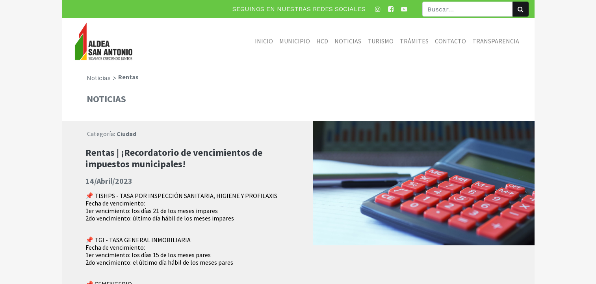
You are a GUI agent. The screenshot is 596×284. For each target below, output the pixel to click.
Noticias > (102, 78)
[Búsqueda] (520, 9)
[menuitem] (264, 41)
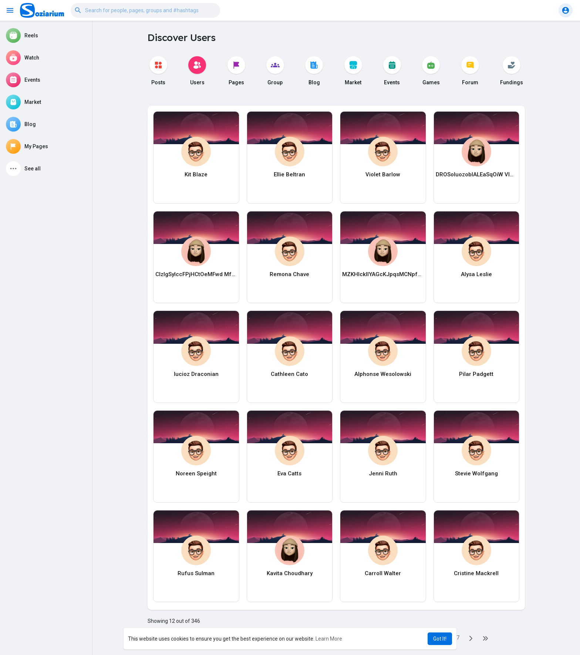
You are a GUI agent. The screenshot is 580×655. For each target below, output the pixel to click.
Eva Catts (289, 473)
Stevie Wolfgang (476, 473)
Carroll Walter (383, 573)
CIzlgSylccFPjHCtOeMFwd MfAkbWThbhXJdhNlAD (196, 274)
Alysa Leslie (476, 274)
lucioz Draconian (196, 374)
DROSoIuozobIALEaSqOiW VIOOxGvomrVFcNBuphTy (476, 174)
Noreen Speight (196, 473)
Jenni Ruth (383, 473)
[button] (145, 10)
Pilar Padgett (476, 374)
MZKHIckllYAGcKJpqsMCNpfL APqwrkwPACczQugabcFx (383, 274)
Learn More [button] (329, 639)
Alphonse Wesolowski (382, 374)
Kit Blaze (196, 174)
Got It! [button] (439, 639)
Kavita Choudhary (290, 573)
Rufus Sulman (196, 573)
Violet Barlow (382, 174)
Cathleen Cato (289, 374)
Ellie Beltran (289, 174)
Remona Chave (289, 274)
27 (456, 638)
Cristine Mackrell (476, 573)
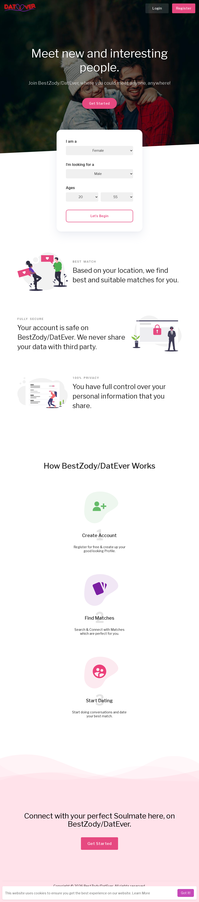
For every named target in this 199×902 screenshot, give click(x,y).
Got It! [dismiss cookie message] (185, 893)
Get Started (99, 103)
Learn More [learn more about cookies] (141, 893)
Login (157, 8)
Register (183, 8)
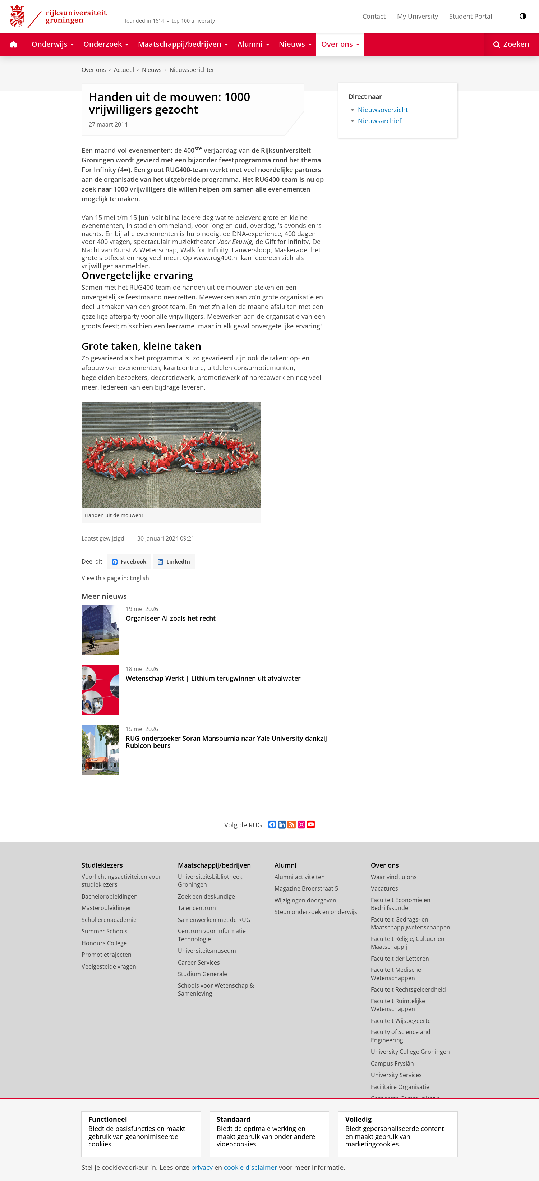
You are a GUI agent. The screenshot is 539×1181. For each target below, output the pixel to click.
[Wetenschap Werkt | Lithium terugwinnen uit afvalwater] (100, 690)
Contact (374, 16)
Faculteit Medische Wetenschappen (396, 974)
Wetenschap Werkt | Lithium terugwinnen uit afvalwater (213, 678)
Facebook (130, 562)
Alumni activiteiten (300, 877)
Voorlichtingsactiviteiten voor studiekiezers (121, 881)
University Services (396, 1076)
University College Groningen (410, 1052)
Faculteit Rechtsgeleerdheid (408, 990)
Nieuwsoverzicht (383, 109)
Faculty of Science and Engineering (400, 1037)
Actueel (124, 70)
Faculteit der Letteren (400, 959)
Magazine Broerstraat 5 (306, 889)
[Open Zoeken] (511, 44)
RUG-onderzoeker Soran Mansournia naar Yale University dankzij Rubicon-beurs (226, 742)
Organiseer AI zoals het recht (171, 618)
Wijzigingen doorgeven (305, 901)
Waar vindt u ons (394, 877)
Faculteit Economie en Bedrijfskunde (400, 904)
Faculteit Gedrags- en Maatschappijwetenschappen (410, 924)
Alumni (285, 866)
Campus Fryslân (392, 1064)
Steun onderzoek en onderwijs (316, 912)
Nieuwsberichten (193, 70)
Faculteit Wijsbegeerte (401, 1021)
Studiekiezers (102, 866)
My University (417, 16)
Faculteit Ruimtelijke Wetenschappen (398, 1005)
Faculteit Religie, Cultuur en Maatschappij (407, 943)
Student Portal (470, 16)
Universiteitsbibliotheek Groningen (210, 881)
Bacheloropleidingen (110, 897)
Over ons (94, 70)
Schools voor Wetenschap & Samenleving (216, 990)
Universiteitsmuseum (207, 951)
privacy (202, 1167)
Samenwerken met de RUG (214, 920)
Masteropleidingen (107, 909)
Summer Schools (105, 932)
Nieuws (152, 70)
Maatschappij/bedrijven (214, 866)
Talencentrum (197, 909)
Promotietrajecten (107, 955)
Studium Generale (202, 975)
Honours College (104, 943)
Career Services (199, 963)
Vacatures (384, 889)
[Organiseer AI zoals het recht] (100, 630)
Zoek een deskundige (206, 897)
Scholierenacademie (109, 920)
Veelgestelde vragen (109, 967)
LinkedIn (177, 562)
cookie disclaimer (250, 1167)
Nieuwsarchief (379, 120)
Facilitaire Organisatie (400, 1087)
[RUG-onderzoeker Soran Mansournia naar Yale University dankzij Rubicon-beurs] (100, 750)
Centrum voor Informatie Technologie (212, 936)
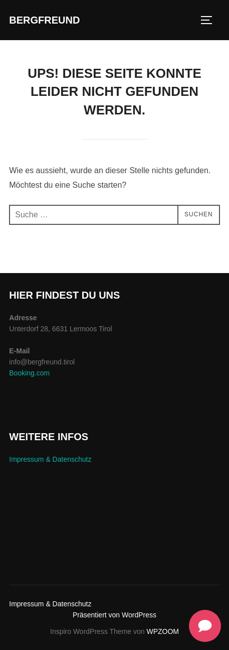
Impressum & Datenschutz (50, 459)
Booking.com (29, 373)
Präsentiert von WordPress (114, 615)
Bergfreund (44, 20)
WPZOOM (162, 631)
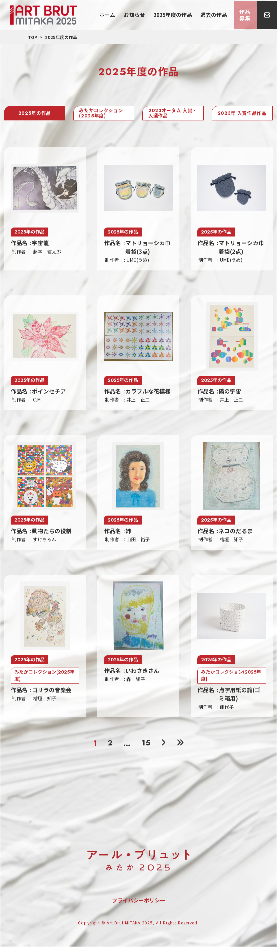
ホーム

→ Brief: Tally the lines of the records that contain the word "each" and give only that number.

→ Exercise solution: 3